Zamal Nixon

Free agent
- Position: Point guard

Personal information
- Born: January 7, 1989 (age 37) Brooklyn, New York, U.S.
- Listed height: 6 ft 1 in (1.85 m)
- Listed weight: 170 lb (77 kg)

Career information
- High school: Boys & Girls (Brooklyn, New York)
- College: Houston (2007–2011)
- NBA draft: 2011: undrafted
- Playing career: 2011–present

Career history
- 2011–2012: Hertener Loewen
- 2012–2013: Nürnberger
- 2013–2014: WBC Raiffeisen Wels
- 2014–2015: Phoenix Hagen
- 2015–2016: Lavrio
- 2016: Limoges CSP
- 2016–2019: Lavrio
- 2019–2020: MLP Academics Heidelberg
- 2020: Riesen Ludwigsburg
- 2020: Promitheas Patras

Career highlights
- C-USA All-Defensive Team (2011);

= Zamal Nixon =

American basketball player

Zamal Nixon (born January 7, 1989) is an American professional basketball player who last played for Science City Jena of the German ProA. After a successful four years at the University of Houston, Nixon entered the 2011 NBA draft but was not selected in the draft's two rounds.

==High school career==
Nixon played high school basketball at Boys & Girls High School, in Brooklyn, New York.

==College career==
Nixon played college basketball for the Houston Cougars from 2007 to 2011. During his senior year, Nixon went on to average 10.3 points, 4.7 assists and 2.6 rebounds per game.

==Professional career==
After going undrafted in the 2011 NBA draft, Nixon joined Hertener Loewen.
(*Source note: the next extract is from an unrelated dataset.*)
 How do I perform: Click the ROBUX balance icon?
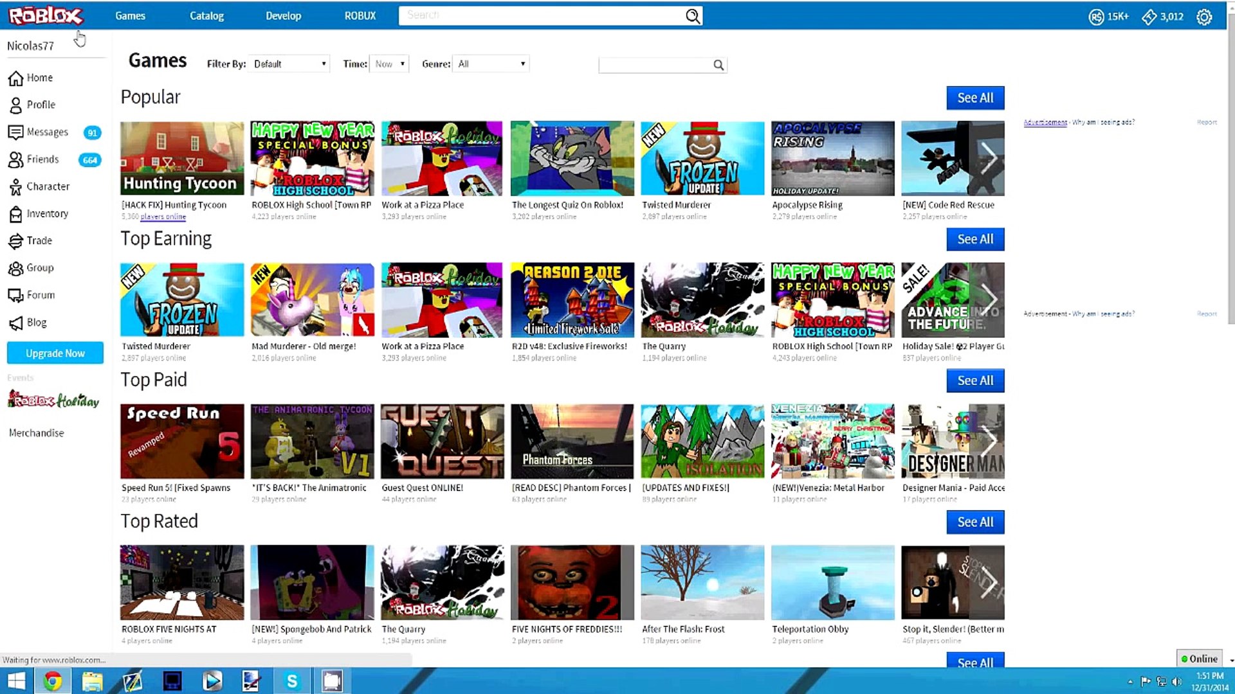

The following year, he joined Nürnberg. For the 2013–14 season, he signed for WBC Raiffeisen Wels.

On August 15, 2014, Nixon signed with Phoenix Hagen after a successful tryout.
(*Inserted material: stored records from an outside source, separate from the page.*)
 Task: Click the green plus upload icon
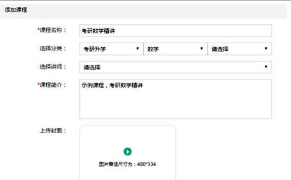click(127, 152)
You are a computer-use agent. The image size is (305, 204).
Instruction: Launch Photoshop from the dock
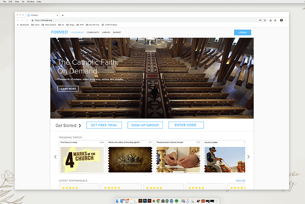pyautogui.click(x=144, y=201)
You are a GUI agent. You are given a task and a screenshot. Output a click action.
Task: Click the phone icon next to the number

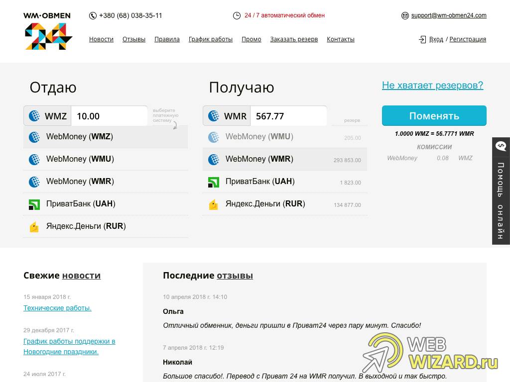click(93, 15)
On August 31, 2015, Nixon signed with Greek club Lavrio. He went on to average 9.6 points, 2.1 rebounds, 3.5 assists and 1.5 steals in 21 games for Lavrio.

On June 26, 2016, he signed with Limoges CSP. On December 28, 2016, he left Limoges and returned to Lavrio for the rest of the season. On July 3, 2017, he re-signed with Lavrio for one more season.

In 2020, Nixon played seven games for Riesen Ludwigsburg, averaging 4.6 points, 1.6 rebounds and 1.9 assists per game. On September 21, 2020, Nixon signed with Promitheas Patras of the Greek Basket League. After two games, he signed with Science City Jena of the German ProA on October 12.

==The Basketball Tournament (TBT)==
In the summer of 2017, Nixon, for the second year, competed in The Basketball Tournament on ESPN for Team Fancy. In three games, he averaged 10.0 points, 2.7 rebounds and 2.7 assists to help lead his team to the Super 16 Round where they lost 65-61 to Boeheim's Army; a team composed of Syracuse University basketball alum. Nixon also competed in TBT in 2015 for the Sean Bell All-Star's. In four games that summer, he averaged 13.5 points, 2.8 rebounds and 2.3 assists per game.